A 9-year-old female with a history of autoimmune hypophysitis presented with progressive visual loss over the course of several months. As a result of her condition, she also had developed adrenal insufficiency, diabetes insipidus, growth hormone deficiency, and hypothyroidism. Her initial MRI showed pituitary stalk thickening (PST) with normal pituitary function except for diabetes insipidus. A follow-up MRI, taken at the time of presentation, revealed increased thickening and mild optic chiasm impingement. Cerebrospinal fluid (CSF) was negative for malignancy markers including alpha-feto-protein and hCG. A biopsy showed no signs of granulomas, abnormal histiocytes, or atypical lymphoid cells. LCH, Rosai-Dorfman disease, IgG4-related disease, lymphoma, and GCT were ruled out at this time. Based on these findings, the patient was diagnosed with idiopathic hypophysitis and started on corticosteroid therapy. Despite treatment, her visual function continued to deteriorate. A subsequent MRI revealed enlargement of the hypothalamic mass with optic nerve and chiasmal extension, suggesting a neoplasm. A second biopsy confirmed germinoma. After treatment, the mass reduced in size; however, the patient had developed bilateral optic atrophy with minimal visual recovery and field defects.
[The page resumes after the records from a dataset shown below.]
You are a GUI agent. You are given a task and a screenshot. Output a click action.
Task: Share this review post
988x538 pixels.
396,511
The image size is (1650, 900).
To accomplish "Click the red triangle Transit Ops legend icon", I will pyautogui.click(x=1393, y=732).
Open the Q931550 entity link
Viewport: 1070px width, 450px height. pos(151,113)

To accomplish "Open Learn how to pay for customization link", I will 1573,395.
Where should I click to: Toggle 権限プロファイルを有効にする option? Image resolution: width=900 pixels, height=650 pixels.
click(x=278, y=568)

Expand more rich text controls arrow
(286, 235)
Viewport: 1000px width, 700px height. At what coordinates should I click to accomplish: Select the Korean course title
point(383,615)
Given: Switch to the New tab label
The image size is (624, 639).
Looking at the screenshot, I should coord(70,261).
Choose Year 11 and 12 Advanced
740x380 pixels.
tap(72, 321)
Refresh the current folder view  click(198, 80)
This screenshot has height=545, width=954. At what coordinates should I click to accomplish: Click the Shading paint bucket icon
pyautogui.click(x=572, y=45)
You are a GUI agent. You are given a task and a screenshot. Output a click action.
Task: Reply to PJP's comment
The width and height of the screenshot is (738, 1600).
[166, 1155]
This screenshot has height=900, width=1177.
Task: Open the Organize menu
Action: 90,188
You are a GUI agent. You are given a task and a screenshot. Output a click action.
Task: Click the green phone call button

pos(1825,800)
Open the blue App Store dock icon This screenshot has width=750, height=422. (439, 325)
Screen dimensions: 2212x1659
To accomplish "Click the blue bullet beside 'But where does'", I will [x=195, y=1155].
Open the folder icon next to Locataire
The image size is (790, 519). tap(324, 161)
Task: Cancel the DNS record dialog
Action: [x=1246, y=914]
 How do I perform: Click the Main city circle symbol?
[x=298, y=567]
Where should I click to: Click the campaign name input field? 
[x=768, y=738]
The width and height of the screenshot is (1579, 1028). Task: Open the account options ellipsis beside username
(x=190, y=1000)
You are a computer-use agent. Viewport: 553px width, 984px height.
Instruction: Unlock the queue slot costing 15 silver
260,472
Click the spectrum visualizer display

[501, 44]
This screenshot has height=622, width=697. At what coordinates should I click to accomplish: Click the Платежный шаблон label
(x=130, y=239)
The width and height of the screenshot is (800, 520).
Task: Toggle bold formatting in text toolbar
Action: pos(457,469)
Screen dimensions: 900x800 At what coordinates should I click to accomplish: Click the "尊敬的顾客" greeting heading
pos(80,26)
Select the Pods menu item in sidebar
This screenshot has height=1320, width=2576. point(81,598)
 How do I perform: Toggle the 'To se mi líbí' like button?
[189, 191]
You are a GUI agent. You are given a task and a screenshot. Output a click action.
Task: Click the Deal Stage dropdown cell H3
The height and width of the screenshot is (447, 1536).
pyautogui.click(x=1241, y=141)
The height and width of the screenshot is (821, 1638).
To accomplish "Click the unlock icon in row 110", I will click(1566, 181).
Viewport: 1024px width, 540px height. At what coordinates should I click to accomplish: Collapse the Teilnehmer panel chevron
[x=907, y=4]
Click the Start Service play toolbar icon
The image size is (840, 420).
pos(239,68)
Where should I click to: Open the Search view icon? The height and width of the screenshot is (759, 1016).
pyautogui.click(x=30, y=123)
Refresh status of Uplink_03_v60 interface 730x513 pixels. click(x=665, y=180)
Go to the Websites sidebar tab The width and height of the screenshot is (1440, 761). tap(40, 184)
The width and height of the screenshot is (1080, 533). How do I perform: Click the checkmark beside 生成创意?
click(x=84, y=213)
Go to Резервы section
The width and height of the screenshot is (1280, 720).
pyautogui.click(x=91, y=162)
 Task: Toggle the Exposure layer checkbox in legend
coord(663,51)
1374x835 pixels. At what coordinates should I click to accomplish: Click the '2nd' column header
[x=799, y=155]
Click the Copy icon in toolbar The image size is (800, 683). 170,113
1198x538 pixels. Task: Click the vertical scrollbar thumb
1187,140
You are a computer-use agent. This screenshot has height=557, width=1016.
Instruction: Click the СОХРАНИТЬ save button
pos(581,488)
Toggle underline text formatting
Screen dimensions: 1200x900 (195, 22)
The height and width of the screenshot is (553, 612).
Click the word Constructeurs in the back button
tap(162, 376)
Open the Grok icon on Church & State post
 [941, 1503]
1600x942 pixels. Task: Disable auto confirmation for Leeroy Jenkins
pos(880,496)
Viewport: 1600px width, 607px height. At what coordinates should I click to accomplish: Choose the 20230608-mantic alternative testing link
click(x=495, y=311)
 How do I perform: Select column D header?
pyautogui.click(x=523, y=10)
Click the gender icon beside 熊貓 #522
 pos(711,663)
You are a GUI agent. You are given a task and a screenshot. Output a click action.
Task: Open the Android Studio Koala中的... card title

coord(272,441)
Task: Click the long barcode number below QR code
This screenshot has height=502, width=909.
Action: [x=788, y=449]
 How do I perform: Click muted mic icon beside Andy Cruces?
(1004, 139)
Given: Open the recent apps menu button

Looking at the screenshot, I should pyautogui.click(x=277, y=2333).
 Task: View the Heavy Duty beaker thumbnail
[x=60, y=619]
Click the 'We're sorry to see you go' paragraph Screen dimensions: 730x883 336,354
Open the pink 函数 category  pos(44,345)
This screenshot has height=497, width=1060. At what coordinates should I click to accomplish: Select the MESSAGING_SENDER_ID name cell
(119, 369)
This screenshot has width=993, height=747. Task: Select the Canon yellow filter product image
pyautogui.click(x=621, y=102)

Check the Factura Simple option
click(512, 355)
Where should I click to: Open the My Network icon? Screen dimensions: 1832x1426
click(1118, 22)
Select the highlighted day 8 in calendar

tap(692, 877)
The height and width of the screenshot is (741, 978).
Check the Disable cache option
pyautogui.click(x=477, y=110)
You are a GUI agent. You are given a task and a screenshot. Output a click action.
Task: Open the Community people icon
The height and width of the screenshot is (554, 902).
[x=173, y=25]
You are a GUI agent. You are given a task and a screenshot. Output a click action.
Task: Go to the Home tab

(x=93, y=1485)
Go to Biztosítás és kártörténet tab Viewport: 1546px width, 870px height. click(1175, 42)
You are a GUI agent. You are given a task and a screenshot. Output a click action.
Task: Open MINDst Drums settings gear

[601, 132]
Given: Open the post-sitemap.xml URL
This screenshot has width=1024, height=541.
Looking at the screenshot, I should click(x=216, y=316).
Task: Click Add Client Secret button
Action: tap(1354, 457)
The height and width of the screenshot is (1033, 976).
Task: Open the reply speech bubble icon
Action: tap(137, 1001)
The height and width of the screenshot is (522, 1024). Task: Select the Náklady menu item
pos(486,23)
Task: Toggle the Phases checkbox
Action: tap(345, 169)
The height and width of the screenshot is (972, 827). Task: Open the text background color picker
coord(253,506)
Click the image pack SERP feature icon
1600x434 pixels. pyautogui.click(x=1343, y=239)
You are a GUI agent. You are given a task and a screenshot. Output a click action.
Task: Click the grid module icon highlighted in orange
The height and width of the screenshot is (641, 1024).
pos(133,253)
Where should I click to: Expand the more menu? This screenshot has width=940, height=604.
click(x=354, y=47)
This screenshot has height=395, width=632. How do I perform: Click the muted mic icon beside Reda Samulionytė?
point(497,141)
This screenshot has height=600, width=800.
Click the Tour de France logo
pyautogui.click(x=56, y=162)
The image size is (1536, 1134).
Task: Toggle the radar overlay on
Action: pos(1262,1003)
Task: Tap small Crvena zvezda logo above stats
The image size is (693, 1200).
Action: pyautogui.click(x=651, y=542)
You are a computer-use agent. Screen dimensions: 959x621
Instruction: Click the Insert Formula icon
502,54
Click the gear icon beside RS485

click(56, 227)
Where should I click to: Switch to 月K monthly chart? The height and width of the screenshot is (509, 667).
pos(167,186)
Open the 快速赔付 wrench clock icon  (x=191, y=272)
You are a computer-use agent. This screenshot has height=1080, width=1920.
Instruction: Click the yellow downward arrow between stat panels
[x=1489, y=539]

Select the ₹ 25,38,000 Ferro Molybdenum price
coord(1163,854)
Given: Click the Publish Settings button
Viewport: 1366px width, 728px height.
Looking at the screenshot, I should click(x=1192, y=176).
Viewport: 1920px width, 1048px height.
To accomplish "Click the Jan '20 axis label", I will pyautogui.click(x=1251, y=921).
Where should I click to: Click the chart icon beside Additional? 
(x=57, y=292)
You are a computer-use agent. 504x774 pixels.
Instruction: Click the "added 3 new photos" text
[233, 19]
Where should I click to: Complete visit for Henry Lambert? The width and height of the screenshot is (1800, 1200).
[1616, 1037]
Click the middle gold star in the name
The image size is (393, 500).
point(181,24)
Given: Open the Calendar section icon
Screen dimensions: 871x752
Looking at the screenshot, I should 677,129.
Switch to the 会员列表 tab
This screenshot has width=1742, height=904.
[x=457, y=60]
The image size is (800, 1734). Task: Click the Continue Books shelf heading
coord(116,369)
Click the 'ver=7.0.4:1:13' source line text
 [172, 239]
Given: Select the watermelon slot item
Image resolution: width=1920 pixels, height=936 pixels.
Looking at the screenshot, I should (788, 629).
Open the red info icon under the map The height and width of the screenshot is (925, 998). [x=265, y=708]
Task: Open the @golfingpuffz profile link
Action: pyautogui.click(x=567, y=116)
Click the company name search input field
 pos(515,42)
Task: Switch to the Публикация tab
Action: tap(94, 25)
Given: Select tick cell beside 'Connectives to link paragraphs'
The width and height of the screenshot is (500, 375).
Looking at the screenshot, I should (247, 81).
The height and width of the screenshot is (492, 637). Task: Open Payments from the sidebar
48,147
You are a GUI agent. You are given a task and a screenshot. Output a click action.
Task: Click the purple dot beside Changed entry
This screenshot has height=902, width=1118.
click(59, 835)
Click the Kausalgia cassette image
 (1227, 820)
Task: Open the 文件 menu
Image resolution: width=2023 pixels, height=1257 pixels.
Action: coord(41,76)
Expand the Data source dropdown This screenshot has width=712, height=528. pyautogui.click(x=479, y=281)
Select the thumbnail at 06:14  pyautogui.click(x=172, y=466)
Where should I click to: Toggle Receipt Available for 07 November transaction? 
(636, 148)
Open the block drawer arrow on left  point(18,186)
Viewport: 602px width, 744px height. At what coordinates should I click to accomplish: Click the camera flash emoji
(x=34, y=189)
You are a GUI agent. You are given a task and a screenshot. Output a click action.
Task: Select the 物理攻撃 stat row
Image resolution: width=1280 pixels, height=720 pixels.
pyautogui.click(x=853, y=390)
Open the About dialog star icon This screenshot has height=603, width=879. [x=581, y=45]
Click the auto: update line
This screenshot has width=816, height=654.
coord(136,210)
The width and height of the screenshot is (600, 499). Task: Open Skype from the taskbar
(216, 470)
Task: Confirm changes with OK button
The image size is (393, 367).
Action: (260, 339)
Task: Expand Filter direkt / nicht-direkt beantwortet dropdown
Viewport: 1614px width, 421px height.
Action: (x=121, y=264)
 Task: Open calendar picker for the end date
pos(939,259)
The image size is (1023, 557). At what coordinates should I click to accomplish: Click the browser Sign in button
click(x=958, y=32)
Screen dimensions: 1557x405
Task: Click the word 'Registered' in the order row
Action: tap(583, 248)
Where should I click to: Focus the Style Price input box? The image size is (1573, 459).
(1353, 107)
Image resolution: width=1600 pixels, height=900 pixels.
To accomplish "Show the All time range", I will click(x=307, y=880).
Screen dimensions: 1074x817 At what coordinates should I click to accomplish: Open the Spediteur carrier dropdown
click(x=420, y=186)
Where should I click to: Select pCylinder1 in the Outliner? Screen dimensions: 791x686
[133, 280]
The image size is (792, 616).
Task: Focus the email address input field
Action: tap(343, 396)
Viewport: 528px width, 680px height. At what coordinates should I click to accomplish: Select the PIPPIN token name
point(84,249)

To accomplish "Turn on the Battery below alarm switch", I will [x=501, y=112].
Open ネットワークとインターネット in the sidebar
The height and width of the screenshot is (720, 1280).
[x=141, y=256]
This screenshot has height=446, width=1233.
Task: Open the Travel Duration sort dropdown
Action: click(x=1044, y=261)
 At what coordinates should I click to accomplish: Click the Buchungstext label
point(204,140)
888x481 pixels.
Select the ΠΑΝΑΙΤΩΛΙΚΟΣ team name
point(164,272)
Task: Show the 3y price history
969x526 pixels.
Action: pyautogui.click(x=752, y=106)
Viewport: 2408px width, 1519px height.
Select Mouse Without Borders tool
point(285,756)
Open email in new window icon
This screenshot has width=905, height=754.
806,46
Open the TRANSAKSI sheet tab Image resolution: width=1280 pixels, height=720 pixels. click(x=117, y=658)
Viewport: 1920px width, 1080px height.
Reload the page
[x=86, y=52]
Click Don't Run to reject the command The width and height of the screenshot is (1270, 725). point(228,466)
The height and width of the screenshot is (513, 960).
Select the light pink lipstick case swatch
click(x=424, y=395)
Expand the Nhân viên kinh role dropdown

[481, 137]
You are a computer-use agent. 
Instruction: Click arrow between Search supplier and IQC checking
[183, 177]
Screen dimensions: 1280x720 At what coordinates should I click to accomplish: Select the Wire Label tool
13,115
This case highlights the importance of considering suprasellar germinoma in pediatric PSLs, even when initial biopsies suggest hypophysitis. Overlapping clinical features can delay diagnosis and increase the risk of complications such as visual loss from optic atrophy. Clinicians should remain vigilant for progressive symptoms and atypical imaging unresponsive to standard therapies, as early diagnosis is crucial to prevent irreversible outcomes.